[Start of MATERIAL TO PROCESS]

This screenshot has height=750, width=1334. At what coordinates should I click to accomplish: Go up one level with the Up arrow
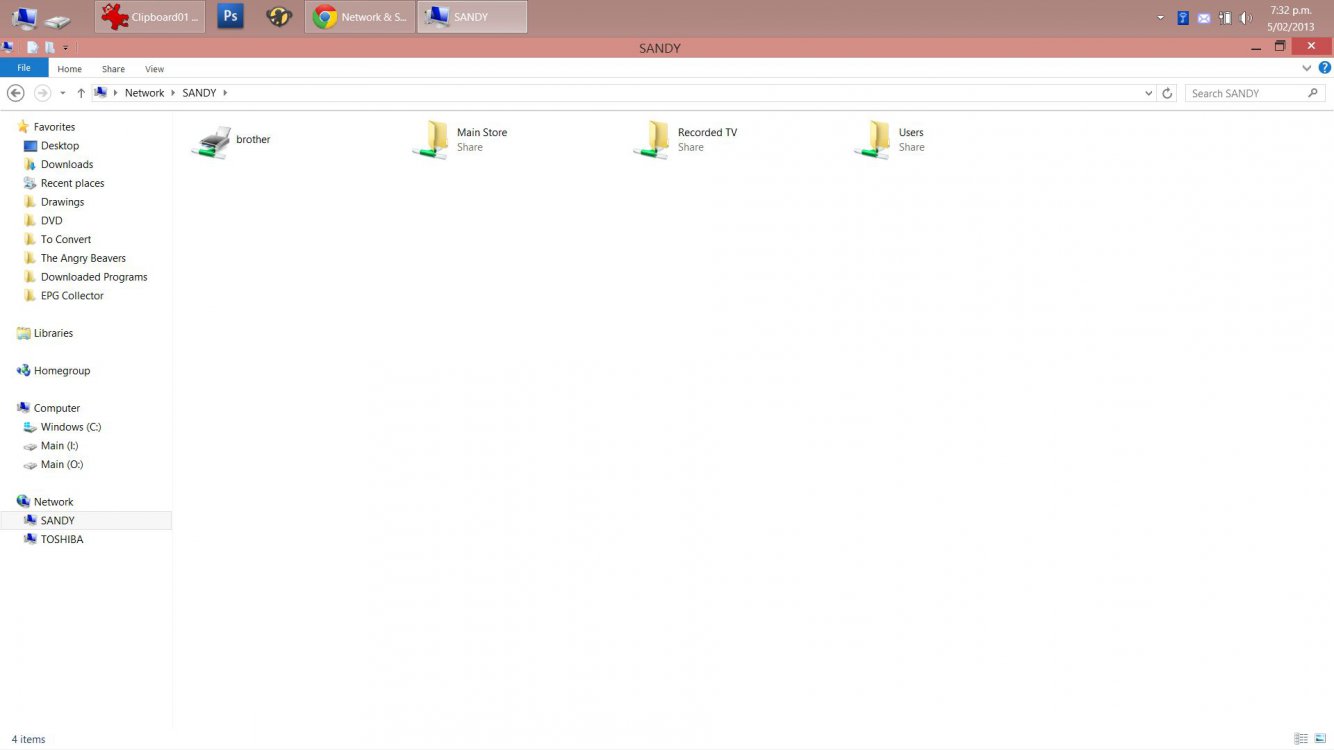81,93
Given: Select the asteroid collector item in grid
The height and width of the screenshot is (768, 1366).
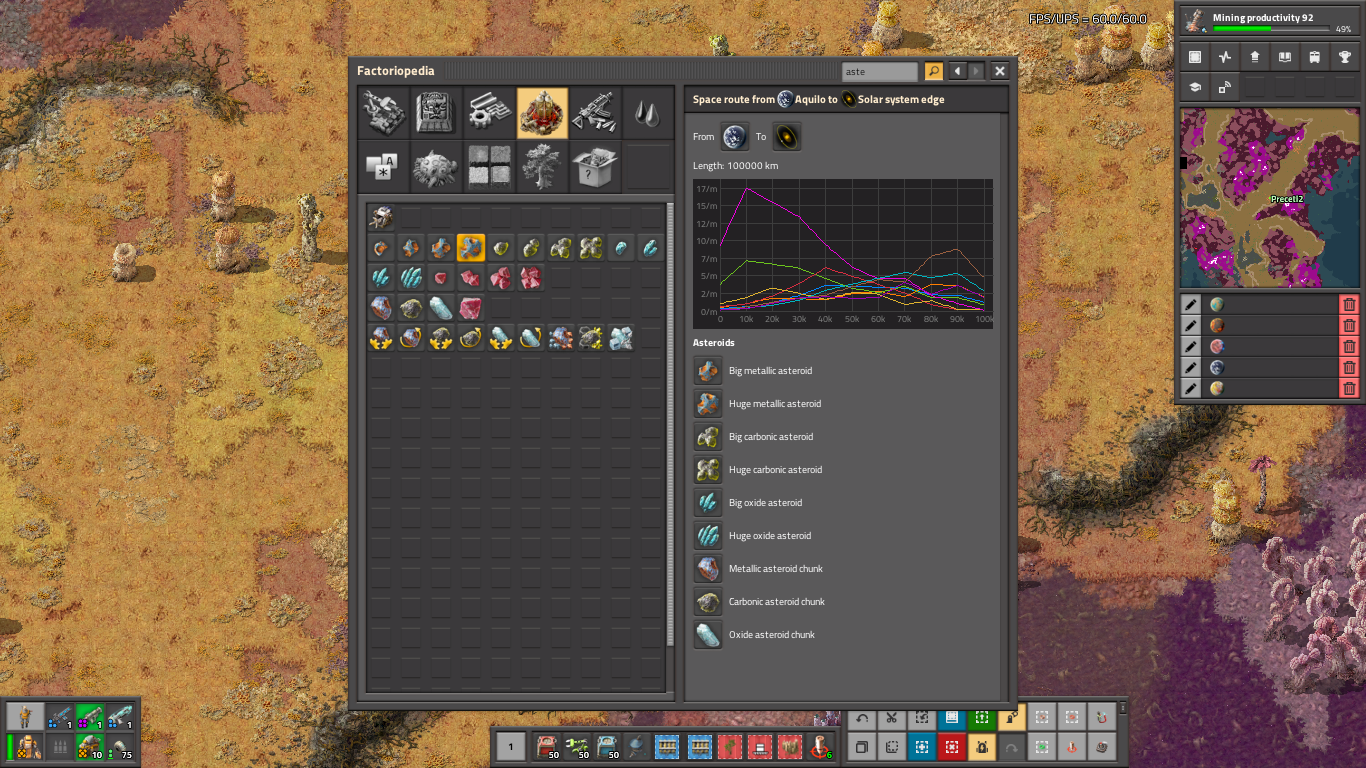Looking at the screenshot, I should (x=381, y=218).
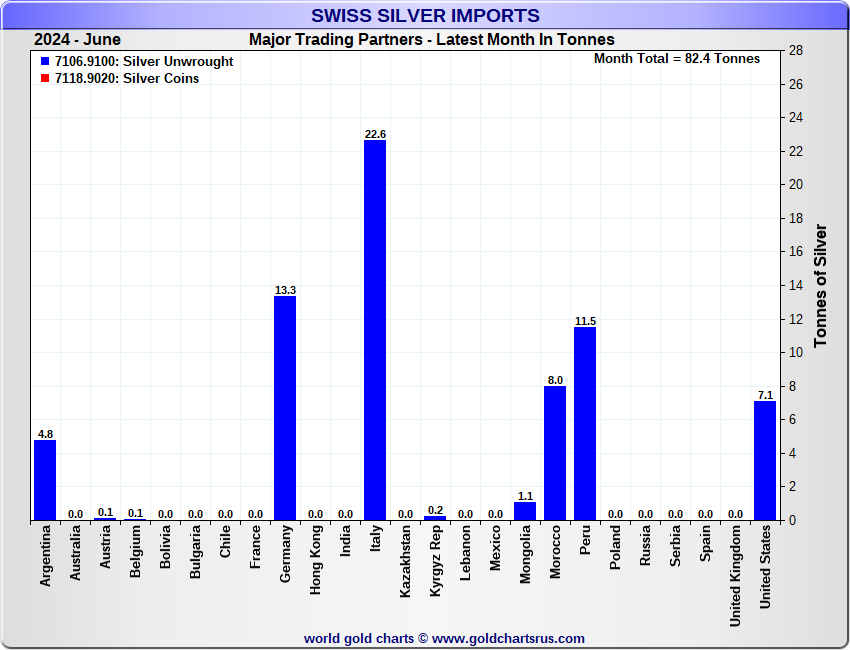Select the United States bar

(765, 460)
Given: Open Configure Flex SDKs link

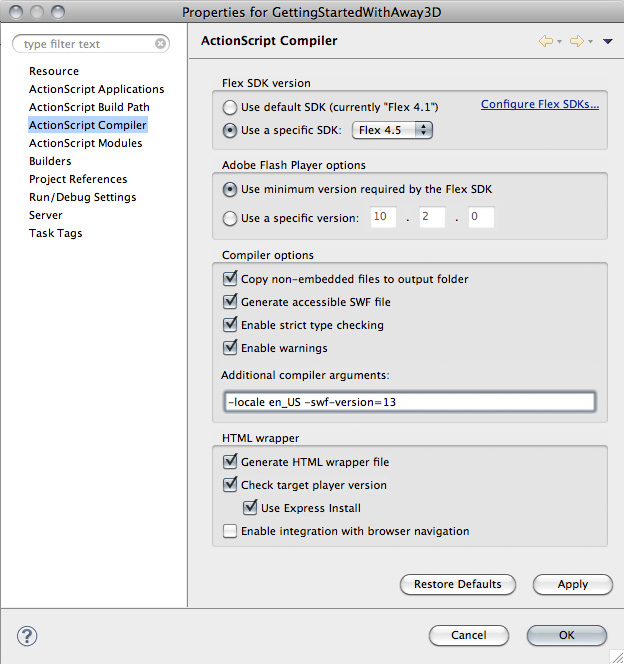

[End of MATERIAL TO PROCESS]

■ **CHALLENGE**
Give the records above as a Markdown table with the columns Row and Text, one numbered row for each line. Omit the blank lines and leave the pictures out of the answer.

■ **TASK OUTPUT**
| Row | Text |
|---|---|
| 1 | This screenshot has height=750, width=1334. At what coordinates should I click to accomplish: Go up one level with the Up arrow |
| 2 | 81,93 |
| 3 | Given: Select the asteroid collector item in grid |
| 4 | The height and width of the screenshot is (768, 1366). |
| 5 | Looking at the screenshot, I should (x=381, y=218). |
| 6 | Select the United States bar |
| 7 | (765, 460) |
| 8 | Given: Open Configure Flex SDKs link |